- **Source passage**
━━━
Please present support for the assumption that your ESPs will perform without replacement for the economic lives of the wells.
RESPONSE:
The statement previously made by management, was offered in the context of particular historical experience in the Redoubt field with previous operators, Forest Oil and Pacific Energy. The statement was not intended to be an assertion that ESPs are generally prone to premature failure, but that the design of the wells was impacting the lifespan of the ESPs at that time. In the Redoubt field, Forest Oil was running significantly larger ESPs which were placed above restrictive liquid level control valves (“LLCs”). It is our opinion that not only were the LLCs improperly placed below the ESPs, but they were also the incorrect type of LLCs for the application. The LLCs caused too much restriction in the flow path to the ESP intake, which in turn caused insufficient fluid volume needed to properly cool the ESPs. These factors are believed to have caused premature ESP failures. In addition, the ESPs were oversized, requiring even more flow to adequately cool them. This further contributed to premature ESP failures. We believe that with unrestricted and properly placed LLCs, and with properly sized ESPs, we will extend the life of the ESPs to the life of the wells and that it is not necessary to include ESP replacement costs in our capital plan for our reserve report.
━━━
- **Objective 1**
Which previous operators in the Redoubt field does the ESP response name?
- **Objective 2**
From the listing, extract the lines verbatim, starting at the line containing "This screenshot has width=640, height=853." and ending after the line containing "pyautogui.click(x=252, y=518)".
The ESP response and the listing that follows it are unrelated.
━━━
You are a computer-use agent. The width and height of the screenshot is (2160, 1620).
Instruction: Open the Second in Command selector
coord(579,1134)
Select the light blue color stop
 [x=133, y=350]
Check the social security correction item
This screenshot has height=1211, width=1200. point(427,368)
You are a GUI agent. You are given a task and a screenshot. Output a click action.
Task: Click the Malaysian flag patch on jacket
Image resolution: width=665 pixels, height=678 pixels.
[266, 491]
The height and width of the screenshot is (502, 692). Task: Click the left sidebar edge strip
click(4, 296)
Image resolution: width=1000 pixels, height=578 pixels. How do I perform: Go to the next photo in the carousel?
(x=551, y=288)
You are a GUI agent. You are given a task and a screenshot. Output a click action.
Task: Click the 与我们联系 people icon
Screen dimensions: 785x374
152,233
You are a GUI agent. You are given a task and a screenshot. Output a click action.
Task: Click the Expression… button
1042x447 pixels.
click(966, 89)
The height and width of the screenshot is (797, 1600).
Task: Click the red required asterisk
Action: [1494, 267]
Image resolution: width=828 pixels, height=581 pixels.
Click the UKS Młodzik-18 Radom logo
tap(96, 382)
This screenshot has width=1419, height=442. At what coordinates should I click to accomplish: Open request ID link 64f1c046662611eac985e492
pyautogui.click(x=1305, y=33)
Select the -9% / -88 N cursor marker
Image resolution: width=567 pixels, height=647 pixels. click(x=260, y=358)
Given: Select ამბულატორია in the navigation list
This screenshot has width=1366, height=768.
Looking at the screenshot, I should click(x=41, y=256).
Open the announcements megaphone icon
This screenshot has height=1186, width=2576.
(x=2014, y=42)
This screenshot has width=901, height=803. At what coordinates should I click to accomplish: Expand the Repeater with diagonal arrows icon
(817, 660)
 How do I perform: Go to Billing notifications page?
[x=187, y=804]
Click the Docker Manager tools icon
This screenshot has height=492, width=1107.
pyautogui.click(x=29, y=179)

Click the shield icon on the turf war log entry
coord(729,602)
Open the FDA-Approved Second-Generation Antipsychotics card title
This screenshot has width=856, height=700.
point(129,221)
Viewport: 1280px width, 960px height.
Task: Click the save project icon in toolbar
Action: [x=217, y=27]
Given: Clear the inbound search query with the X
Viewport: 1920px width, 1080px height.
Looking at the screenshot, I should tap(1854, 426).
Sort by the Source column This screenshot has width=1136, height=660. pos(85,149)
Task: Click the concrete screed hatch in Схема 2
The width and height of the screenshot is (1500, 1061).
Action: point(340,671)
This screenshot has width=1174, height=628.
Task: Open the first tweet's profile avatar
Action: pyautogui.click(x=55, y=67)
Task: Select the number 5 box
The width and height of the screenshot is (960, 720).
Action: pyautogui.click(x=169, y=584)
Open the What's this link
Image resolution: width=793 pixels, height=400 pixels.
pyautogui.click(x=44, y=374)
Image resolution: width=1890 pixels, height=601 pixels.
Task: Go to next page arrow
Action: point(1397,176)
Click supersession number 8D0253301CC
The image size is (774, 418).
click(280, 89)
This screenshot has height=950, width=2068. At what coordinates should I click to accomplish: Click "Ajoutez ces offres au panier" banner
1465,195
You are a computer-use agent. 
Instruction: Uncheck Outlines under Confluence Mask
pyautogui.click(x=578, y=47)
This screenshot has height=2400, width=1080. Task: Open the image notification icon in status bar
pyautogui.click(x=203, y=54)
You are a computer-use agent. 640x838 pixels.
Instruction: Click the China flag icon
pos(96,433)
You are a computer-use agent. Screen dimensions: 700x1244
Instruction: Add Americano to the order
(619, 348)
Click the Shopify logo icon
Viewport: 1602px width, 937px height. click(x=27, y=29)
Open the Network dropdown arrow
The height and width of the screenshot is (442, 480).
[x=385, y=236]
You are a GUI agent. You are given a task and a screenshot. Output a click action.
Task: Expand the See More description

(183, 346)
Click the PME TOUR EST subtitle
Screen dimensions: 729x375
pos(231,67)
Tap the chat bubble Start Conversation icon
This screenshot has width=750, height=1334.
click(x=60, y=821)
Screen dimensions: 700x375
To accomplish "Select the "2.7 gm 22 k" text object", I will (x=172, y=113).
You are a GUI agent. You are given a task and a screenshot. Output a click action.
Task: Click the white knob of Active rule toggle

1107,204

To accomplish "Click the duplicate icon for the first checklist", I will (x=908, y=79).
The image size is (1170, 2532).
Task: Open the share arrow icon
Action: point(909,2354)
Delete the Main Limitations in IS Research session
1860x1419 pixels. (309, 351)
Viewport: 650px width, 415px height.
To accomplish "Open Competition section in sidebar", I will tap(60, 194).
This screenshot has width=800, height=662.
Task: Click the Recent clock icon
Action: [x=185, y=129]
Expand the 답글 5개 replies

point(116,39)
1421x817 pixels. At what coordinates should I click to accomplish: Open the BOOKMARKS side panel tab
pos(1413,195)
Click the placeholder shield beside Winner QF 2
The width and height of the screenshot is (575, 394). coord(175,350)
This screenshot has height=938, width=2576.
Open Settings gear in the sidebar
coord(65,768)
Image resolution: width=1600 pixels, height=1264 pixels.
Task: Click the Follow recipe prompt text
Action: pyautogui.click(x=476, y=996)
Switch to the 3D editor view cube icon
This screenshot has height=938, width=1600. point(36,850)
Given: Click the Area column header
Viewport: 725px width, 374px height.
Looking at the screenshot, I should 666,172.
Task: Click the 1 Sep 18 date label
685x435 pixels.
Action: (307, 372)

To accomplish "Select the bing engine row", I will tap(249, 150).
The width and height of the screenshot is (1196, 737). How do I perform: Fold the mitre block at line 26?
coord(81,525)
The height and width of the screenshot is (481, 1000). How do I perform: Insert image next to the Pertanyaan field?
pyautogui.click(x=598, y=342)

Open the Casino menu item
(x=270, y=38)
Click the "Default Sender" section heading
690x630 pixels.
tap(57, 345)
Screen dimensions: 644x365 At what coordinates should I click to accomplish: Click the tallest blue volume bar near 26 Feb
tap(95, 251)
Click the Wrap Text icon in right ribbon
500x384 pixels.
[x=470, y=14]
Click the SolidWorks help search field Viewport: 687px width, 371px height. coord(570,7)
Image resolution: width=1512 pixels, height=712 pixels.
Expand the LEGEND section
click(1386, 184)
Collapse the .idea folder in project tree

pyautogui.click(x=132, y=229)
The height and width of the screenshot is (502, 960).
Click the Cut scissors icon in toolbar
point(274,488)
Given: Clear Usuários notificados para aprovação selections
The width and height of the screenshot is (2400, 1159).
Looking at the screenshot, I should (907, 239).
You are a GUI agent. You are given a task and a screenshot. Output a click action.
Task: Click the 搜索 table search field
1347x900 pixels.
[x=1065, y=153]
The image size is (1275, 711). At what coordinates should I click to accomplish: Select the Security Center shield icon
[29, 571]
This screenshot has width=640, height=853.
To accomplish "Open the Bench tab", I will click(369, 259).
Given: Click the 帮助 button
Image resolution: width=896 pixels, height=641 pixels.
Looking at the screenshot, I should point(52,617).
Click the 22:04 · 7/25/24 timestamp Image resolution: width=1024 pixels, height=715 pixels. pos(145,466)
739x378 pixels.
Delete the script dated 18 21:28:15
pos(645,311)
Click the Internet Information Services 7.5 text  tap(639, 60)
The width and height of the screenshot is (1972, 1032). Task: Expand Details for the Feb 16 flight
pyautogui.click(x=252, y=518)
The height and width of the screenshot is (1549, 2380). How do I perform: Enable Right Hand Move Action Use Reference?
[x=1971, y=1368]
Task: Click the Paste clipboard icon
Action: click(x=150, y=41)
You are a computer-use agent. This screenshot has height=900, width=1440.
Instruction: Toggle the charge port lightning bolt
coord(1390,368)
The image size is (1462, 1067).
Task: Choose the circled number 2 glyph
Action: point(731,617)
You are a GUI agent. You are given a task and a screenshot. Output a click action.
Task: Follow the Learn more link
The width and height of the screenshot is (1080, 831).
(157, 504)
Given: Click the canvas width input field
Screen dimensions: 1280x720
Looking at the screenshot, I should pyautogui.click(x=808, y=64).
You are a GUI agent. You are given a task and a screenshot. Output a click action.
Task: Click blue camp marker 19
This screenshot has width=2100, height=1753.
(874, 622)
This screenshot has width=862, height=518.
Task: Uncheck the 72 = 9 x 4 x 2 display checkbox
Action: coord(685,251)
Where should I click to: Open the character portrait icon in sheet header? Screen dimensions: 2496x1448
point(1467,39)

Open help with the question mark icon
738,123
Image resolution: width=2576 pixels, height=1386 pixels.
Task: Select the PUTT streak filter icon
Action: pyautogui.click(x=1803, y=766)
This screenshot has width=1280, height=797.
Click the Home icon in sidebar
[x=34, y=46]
━━━
- **Reply 1**
Forest Oil and Pacific Energy.

- **Reply 2**
This screenshot has width=640, height=853.
To accomplish "Open the Bench tab", I will click(369, 259).
Given: Click the 帮助 button
Image resolution: width=896 pixels, height=641 pixels.
Looking at the screenshot, I should point(52,617).
Click the 22:04 · 7/25/24 timestamp Image resolution: width=1024 pixels, height=715 pixels. pos(145,466)
739x378 pixels.
Delete the script dated 18 21:28:15
pos(645,311)
Click the Internet Information Services 7.5 text  tap(639, 60)
The width and height of the screenshot is (1972, 1032). Task: Expand Details for the Feb 16 flight
pyautogui.click(x=252, y=518)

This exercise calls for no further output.